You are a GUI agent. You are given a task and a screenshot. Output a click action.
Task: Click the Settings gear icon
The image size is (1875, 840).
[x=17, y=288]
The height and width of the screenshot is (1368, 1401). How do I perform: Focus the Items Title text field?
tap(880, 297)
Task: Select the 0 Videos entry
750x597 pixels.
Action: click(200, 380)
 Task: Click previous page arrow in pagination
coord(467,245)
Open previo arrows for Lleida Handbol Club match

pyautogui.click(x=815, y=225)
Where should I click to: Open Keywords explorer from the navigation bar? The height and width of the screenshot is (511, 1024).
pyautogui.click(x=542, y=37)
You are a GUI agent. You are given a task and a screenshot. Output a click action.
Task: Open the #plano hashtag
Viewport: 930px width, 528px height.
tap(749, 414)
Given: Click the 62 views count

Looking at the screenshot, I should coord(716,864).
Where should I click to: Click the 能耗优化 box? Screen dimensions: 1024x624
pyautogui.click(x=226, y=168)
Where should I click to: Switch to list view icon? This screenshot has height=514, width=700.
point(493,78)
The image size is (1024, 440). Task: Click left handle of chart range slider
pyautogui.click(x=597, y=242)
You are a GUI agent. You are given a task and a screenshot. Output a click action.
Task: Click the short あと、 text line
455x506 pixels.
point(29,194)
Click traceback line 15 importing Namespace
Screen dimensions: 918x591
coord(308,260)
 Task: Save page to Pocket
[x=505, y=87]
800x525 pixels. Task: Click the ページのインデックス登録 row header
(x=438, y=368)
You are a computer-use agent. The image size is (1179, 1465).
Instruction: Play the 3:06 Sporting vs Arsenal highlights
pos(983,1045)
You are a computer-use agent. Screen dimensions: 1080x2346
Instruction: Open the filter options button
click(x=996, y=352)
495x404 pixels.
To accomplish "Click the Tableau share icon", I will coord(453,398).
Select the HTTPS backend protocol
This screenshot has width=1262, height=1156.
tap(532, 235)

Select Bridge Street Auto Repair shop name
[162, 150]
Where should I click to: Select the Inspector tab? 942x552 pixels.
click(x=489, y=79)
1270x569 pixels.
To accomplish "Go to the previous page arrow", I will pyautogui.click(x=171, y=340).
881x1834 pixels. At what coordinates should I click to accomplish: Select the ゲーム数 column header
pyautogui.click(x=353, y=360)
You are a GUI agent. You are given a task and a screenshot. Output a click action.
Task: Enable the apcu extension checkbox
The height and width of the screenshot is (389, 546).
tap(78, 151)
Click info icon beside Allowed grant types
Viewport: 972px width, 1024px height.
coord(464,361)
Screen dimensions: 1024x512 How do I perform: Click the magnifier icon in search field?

━━━━━━━━━━

Task »
Every entry, from first to last, is to be reproduced exactly.

Response to this task »
You are a GUI agent. You are given a task and a screenshot. Output a click action.
Task: Click the Settings gear icon
The image size is (1875, 840).
[x=17, y=288]
The height and width of the screenshot is (1368, 1401). How do I perform: Focus the Items Title text field?
tap(880, 297)
Task: Select the 0 Videos entry
750x597 pixels.
Action: click(200, 380)
 Task: Click previous page arrow in pagination
coord(467,245)
Open previo arrows for Lleida Handbol Club match

pyautogui.click(x=815, y=225)
Where should I click to: Open Keywords explorer from the navigation bar? The height and width of the screenshot is (511, 1024).
pyautogui.click(x=542, y=37)
You are a GUI agent. You are given a task and a screenshot. Output a click action.
Task: Open the #plano hashtag
Viewport: 930px width, 528px height.
tap(749, 414)
Given: Click the 62 views count

Looking at the screenshot, I should coord(716,864).
Where should I click to: Click the 能耗优化 box? Screen dimensions: 1024x624
pyautogui.click(x=226, y=168)
Where should I click to: Switch to list view icon? This screenshot has height=514, width=700.
point(493,78)
The image size is (1024, 440). Task: Click left handle of chart range slider
pyautogui.click(x=597, y=242)
You are a GUI agent. You are given a task and a screenshot. Output a click action.
Task: Click the short あと、 text line
455x506 pixels.
point(29,194)
Click traceback line 15 importing Namespace
Screen dimensions: 918x591
coord(308,260)
 Task: Save page to Pocket
[x=505, y=87]
800x525 pixels. Task: Click the ページのインデックス登録 row header
(x=438, y=368)
You are a computer-use agent. The image size is (1179, 1465).
Instruction: Play the 3:06 Sporting vs Arsenal highlights
pos(983,1045)
You are a computer-use agent. Screen dimensions: 1080x2346
Instruction: Open the filter options button
click(x=996, y=352)
495x404 pixels.
To accomplish "Click the Tableau share icon", I will coord(453,398).
Select the HTTPS backend protocol
This screenshot has width=1262, height=1156.
tap(532, 235)

Select Bridge Street Auto Repair shop name
[162, 150]
Where should I click to: Select the Inspector tab? 942x552 pixels.
click(x=489, y=79)
1270x569 pixels.
To accomplish "Go to the previous page arrow", I will pyautogui.click(x=171, y=340).
881x1834 pixels. At what coordinates should I click to accomplish: Select the ゲーム数 column header
pyautogui.click(x=353, y=360)
You are a GUI agent. You are given a task and a screenshot. Output a click action.
Task: Enable the apcu extension checkbox
The height and width of the screenshot is (389, 546).
tap(78, 151)
Click info icon beside Allowed grant types
Viewport: 972px width, 1024px height.
coord(464,361)
Screen dimensions: 1024x512 How do I perform: Click the magnifier icon in search field?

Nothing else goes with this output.